Le fonctionnement d'un tel système tendrait à rendre impossible toute
distorsion des prix et des revenus. Il permettrait de préserver à la fois
l'efficacité de l'économie et l'équité de la répartition des revenus[25].
Par
elle-même, l'indexation serait fondamentalement réductrice d'incertitude
quant à l'avenir, et elle serait ainsi génératrice d'efficacité[26].
En tout cas, refuser l'indexation des engagements sur l'avenir équivaudrait à institutionnaliser
la perversion de tous les calculs économiques et la spoliation des débiteurs ou
celle des créanciers.
Que les bourses soient
devenues de véritables casinos, où se jouent de gigantesques parties de poker, ne
présenterait guère d'importance après tout, les uns gagnant ce que les autres
perdent, si les fluctuations générales des cours n'engendraient
pas, comme elles le font, de profondes vagues d'optimisme et de pessimisme,
qui influent considérablement sur l'économie réelle. Là apparaît le caractère déraisonnable et
nocif du cadre institutionnel actuel des marchés boursiers. Le système actuel est fondamentalement
antiéconomique et défavorable à un fonctionnement correct des économies. Il ne peut être
avantageux que pour de très petites minorités.
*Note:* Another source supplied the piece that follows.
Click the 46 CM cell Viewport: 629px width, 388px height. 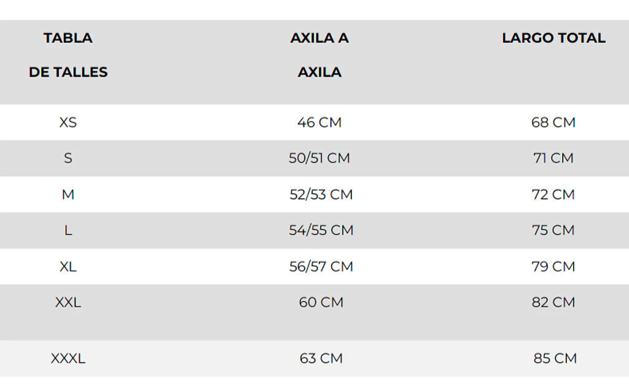coord(319,122)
Pour être fondamentalement
utiles, ce qu'ils peuvent être, les marchés boursiers doivent être
réformés : - le
financement des opérations boursières par la création de moyens de paiement ex
nihilo par le système bancaire, doit être rendu impossible ; - les marges correspondant aux
achats et ventes à terme doivent être considérablement augmentées et elles
doivent consister en liquidités ; - la
cotation continue des cours doit être supprimée et remplacée sur chaque
place financière par une seule cotation par jour pour chaque valeur ; - les
programmes automatiques d'achat et de vente doivent être supprimés ; - la
spéculation sur les indices et les produits dérivés doit être supprimée. |
Une seule cotation par jour
sur chaque place pour chaque valeur serait de loin préférable ; elle réduirait
considérablement les coûts, et elle serait favorable à tous les investisseurs,
petits et grands. Plus un marché est étendu et plus les cours qui s'y établissent
sont significatifs et équitables.
La structure monétaire
internationale d'aujourd'hui est marquée par des perversions majeures :
-
l'instabilité des taux de change
flottants ;
-
les déséquilibres des balances de
paiements courants ;
-
des dévaluations
compétitives ;
-
le développement d'une
spéculation effrénée sur les marchés des changes ;
-
l'utilisation mondiale, comme
unité de valeur, du dollar dont la valeur réelle sur le plan international est
extraordinairement instable et imprévisible ;
-
la contradiction fondamentale
entre une libération totale des mouvements de capitaux à court terme et
l'autonomie des politiques monétaires nationales.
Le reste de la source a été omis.